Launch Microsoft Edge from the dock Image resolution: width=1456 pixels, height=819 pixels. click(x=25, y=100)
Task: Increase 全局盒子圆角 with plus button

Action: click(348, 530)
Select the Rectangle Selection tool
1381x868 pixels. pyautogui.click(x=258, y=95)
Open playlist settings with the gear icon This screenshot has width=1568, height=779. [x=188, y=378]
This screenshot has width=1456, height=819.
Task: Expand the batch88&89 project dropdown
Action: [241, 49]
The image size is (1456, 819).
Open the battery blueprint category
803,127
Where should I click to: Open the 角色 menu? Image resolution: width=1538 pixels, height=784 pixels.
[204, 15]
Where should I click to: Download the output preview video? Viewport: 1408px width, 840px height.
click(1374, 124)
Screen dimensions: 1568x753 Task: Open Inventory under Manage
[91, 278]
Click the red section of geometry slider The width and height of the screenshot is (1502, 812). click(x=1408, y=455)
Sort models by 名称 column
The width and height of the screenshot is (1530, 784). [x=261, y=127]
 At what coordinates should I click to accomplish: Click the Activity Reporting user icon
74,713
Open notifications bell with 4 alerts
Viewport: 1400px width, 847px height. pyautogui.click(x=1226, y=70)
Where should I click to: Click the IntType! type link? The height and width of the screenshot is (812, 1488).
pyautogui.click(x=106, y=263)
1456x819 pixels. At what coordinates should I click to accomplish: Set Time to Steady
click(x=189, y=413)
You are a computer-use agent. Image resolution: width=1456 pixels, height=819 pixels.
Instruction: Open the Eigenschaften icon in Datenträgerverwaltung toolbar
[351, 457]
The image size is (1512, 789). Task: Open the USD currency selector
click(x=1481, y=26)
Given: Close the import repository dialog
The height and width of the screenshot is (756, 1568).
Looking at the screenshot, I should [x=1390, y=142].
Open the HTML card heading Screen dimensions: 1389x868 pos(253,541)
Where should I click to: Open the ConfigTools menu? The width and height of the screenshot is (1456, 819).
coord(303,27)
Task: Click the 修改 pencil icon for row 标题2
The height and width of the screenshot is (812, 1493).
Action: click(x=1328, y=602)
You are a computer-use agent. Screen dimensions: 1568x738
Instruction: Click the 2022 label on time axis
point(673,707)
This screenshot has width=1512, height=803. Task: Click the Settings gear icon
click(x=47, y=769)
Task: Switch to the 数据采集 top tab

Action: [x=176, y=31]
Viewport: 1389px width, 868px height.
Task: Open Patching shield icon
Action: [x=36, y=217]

- _To do_:
Taking the line containing "Where should I click to: Open the ConfigTools" as the first, please return it and every line after it through the end of the entries, exactly and only those.

- _The answer_:
Where should I click to: Open the ConfigTools menu? The width and height of the screenshot is (1456, 819).
coord(303,27)
Task: Click the 修改 pencil icon for row 标题2
The height and width of the screenshot is (812, 1493).
Action: click(x=1328, y=602)
You are a computer-use agent. Screen dimensions: 1568x738
Instruction: Click the 2022 label on time axis
point(673,707)
This screenshot has width=1512, height=803. Task: Click the Settings gear icon
click(x=47, y=769)
Task: Switch to the 数据采集 top tab

Action: [x=176, y=31]
Viewport: 1389px width, 868px height.
Task: Open Patching shield icon
Action: [x=36, y=217]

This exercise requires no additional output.